Despite all of these benefits, humans have already destroyed almost half of the world’s forests.
But there’s good news: Companies, communities and governments are stepping up to conserve existing forests and restore the ones we’ve already cut down. Here are three recent stories showcasing solutions for forest conservation.
REDD+ is a United Nations-backed framework that aims to curb climate change by stopping the destruction of forests. REDD stands for “Reducing Emissions from Deforestation and forest Degradation”; the “+” signifies the role of conservation, sustainable management of forests and enhancement of forest carbon stocks.
REDD+ helps countries value the carbon and ecosystem services their forests provide, and create financial incentives to reduce deforestation (when forests are converted to other uses, such as agriculture); reduce degradation (when forests lose their ability to provide ecosystems services); and promote sustainable management (ensuring social, ecological and economic benefits for future generations).
Put simply, REDD+ is the framework through which countries, the private sector, multilateral funds and others can pay countries to not cut down their forests. For example, REDD+ could be used by the world’s airlines as a way to offset those emissions. REDD+ could be an option for the International Civil Aviation Organization (ICAO), the UN body that governs airlines and which is currently working out a plan to cut emissions across the sector.
The current levels of multilateral, bilateral and civil society funding are inadequate to protect the world’s forests and achieve the targets set out in the Paris Agreement. Only 3% of public funding for climate change goes to natural climate solutions. Greater private finance is needed.
There has been a growing interest from companies. According to Forest Trends an estimated $430 million has been invested by the private sector in REDD+ projects. Adam Schoenberg, Senior Director, Corporate Partnerships at Conservation International, explained: “In previous years, interest has stemmed from voluntary carbon neutral goals. It’s shifted in the last year to 18 months (post-Paris) to looking at natural climate solutions as more of an investment. It’s exciting that companies are now coming to us and asking questions about how to sustainably finance REDD+ and other natural climate solutions.”
Emission reductions generated via REDD+ projects and other natural climate solutions present significant opportunities for immediate action that support companies’ sustainability commitments while also helping to achieve the Paris Agreement and the Sustainable Development Goals. It’s in companies’ best interest to step forward in supporting forest conservation, biodiversity, local communities and the climate.

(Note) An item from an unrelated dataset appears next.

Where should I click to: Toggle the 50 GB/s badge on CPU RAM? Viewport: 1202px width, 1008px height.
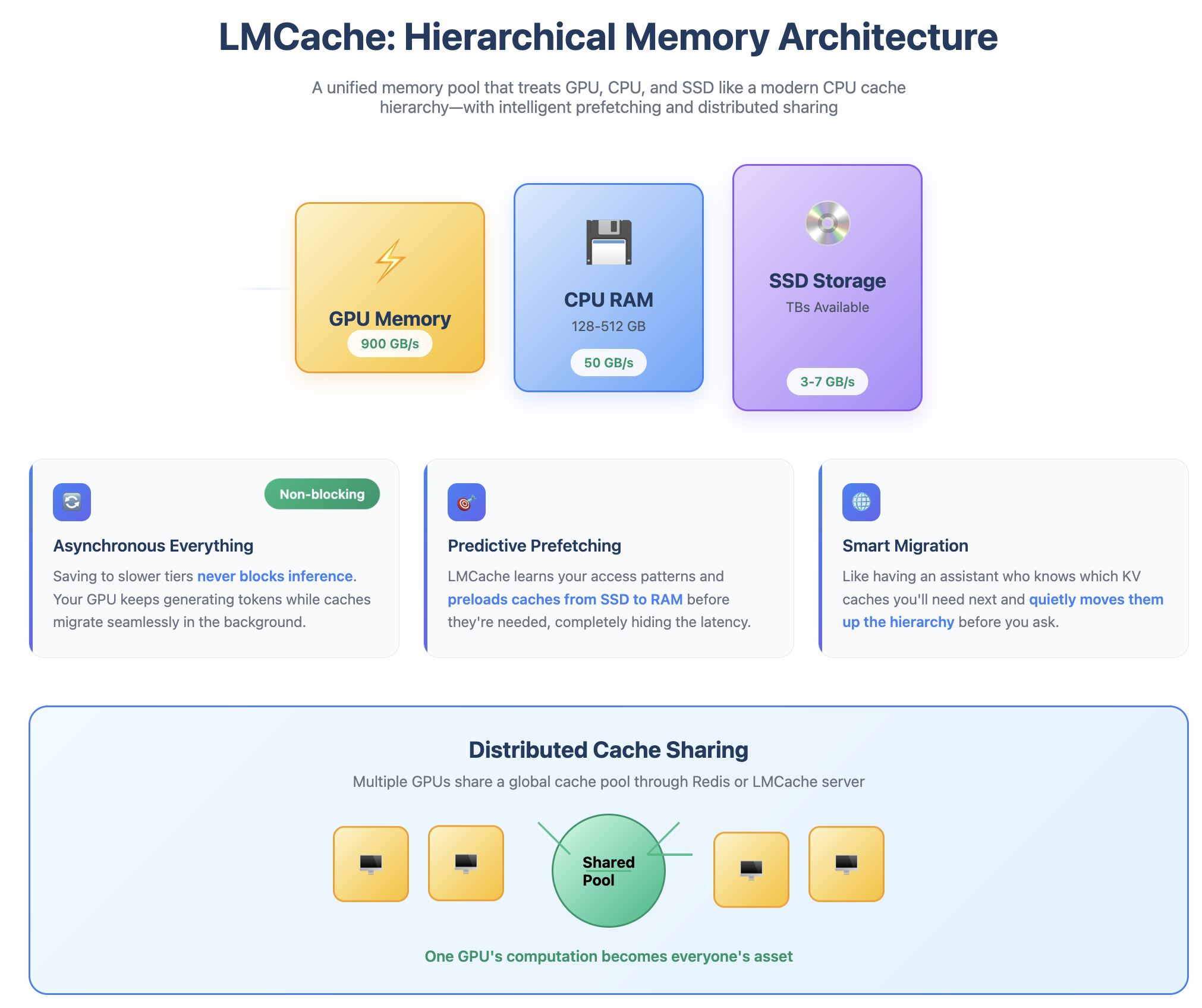point(608,362)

Carbon credits are not a silver bullet. They are just one of the ways to generate financing to protect nature and enhance its ability to regulate the climate. And scrutiny of forest carbon credit programs is a good thing. The worst thing we can do is to throw good money after bad, to waste the limited time we have to try to build something that fails.
A recent ProPublica article spoke well to the daunting challenges and complexity that such initiatives face: How can we prevent “leakage” (the displacement of deforestation from one place to another)? How do we ensure that emissions credits don’t simply allow polluters to continue polluting? How do we assure “permanence” (the durability of protections for forests) and “additionality” (that the emissions cuts would not have occurred without the carbon credits)? And not least: How do we pay for all of this?

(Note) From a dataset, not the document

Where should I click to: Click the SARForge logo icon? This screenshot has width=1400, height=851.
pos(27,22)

These are all challenges that can be solved. To use past failures to meet these challenges as reason for condemning all carbon credit programs to failure is not only wrong; given the brief timeframe that humanity has to prevent runaway climate change, it’s dangerous. Going forward, all forest carbon credits traded internationally will need to meet requirements agreed under the U.N., including use of a national baseline against which deforestation rates are measured to ensure that emissions are being avoided; a national forest monitoring system so that changes against that baseline can be accurately measured; a national strategy for avoiding leakage; and adherence to safeguards that ensure permanence and documented participation of local stakeholders, including indigenous peoples.